Over the past year, clashes between government security forces and separatist forces have intensified, leading to heavy losses of life on both sides and causing mass displacement of people. “The crimes committed by both parties need to be properly and independently investigated and perpetrators of those crimes need to be brought urgently to justice so that people know that no-one is above the law,’‘ Dieng said.
While majority of Cameroon’s 23 million people are French-speaking, about a fifth of the population is English-speaking. The Anglophone minority has long complained about marginalisation which led to protests by teachers and lawyers over a period of time.
Dieng said while there has been few incidents of election violence in the build up to the October 7 presidential election, there are still many ‘atrocious crimes being committed’ because of the Anglophone crisis.

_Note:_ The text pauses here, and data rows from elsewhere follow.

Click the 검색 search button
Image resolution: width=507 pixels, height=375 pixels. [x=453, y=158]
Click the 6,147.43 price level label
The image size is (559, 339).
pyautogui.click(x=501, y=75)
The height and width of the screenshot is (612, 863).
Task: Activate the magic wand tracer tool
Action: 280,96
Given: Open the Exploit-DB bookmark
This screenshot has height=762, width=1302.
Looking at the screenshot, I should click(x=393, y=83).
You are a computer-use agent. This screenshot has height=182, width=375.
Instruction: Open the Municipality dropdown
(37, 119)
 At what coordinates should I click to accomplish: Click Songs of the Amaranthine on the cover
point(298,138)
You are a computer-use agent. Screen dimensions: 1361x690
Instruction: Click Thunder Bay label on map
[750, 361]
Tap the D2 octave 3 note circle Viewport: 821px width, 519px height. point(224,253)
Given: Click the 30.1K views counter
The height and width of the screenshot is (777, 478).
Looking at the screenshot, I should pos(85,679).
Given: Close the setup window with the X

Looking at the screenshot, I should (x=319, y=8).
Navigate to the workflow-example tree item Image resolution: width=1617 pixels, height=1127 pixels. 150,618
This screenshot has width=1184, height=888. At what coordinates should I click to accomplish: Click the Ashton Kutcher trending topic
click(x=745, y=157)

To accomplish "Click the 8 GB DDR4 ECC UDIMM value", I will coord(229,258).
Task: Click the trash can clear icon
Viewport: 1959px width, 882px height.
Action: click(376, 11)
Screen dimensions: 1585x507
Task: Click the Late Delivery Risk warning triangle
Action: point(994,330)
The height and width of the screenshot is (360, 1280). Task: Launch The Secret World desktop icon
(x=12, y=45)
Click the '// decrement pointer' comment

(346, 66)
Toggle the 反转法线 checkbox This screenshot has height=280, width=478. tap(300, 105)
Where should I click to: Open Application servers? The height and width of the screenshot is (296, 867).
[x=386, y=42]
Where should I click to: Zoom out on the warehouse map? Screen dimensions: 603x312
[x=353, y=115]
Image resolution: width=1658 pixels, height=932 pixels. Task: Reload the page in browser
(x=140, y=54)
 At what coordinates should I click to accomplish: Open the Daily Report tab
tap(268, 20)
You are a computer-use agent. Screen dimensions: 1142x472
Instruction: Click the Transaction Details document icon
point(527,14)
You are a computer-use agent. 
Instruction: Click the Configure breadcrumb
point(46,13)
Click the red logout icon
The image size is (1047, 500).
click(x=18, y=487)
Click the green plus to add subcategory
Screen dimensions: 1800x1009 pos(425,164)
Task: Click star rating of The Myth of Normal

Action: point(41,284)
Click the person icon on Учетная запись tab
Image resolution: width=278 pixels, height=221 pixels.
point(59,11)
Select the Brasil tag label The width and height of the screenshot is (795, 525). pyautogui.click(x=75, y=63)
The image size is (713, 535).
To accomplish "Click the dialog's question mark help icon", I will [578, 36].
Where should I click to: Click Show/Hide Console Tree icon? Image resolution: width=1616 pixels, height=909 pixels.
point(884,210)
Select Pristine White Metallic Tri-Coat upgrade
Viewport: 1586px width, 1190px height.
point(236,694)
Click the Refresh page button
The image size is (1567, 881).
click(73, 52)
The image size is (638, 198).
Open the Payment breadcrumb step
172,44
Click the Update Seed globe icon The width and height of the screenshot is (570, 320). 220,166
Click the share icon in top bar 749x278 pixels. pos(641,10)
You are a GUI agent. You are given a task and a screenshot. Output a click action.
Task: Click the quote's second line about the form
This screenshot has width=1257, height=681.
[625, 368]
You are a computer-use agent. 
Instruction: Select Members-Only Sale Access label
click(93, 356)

“My worry is that we still have many people being killed, so far more than 400 people. We need to have political dialogue but also demand for justice,” Dieng told BBC.
“It is true that one could not exclude some form of violence [around the polls] but for the time being things seem to be under control,” Dieng said.
The separatists have vowed to prevent elections from being conducted in the English speaking North-West and South-West regions.